Exercise objective —
Skip the pictures and write out, word for word, the lines below from the one with "Viewport: 554px width, 474px height." through the one with "You are a GUI", inclusive.

━━━━━━━━━━

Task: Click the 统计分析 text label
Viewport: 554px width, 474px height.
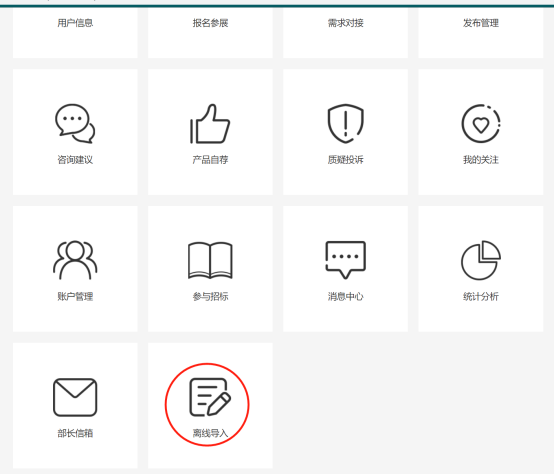Action: 481,297
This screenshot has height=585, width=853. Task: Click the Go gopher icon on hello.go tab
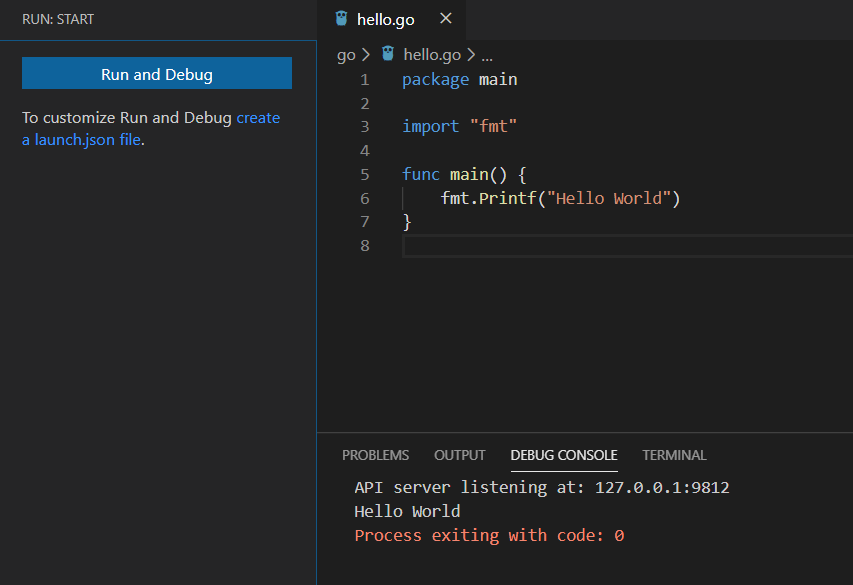(x=341, y=19)
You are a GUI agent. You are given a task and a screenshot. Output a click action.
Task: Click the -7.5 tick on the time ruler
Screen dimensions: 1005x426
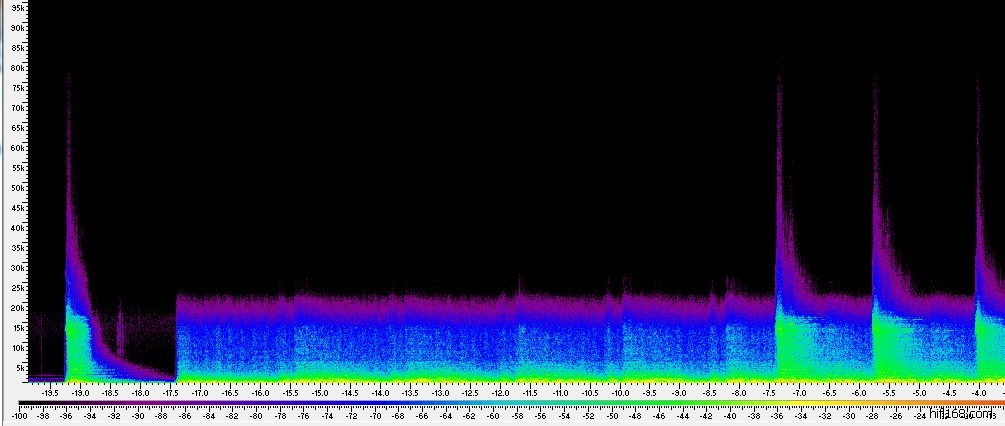(769, 394)
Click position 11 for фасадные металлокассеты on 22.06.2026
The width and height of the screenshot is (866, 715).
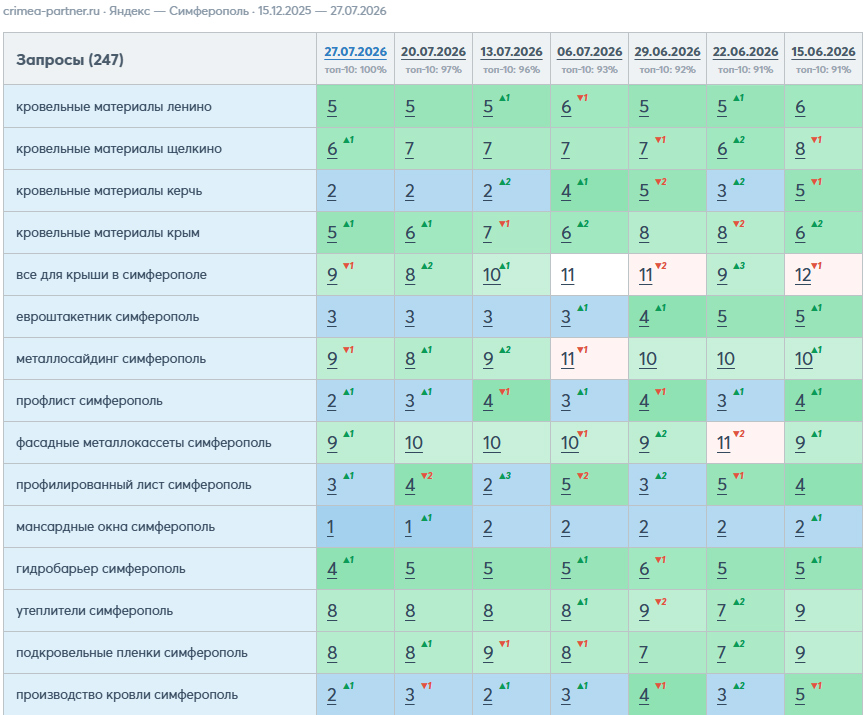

━━━━━━━━━━

Solution to this exercise —
Viewport: 554px width, 474px height.
Action: 481,297
This screenshot has height=585, width=853. Task: Click the Go gopher icon on hello.go tab
(x=341, y=19)
You are a GUI agent. You are given a task and a screenshot. Output a click action.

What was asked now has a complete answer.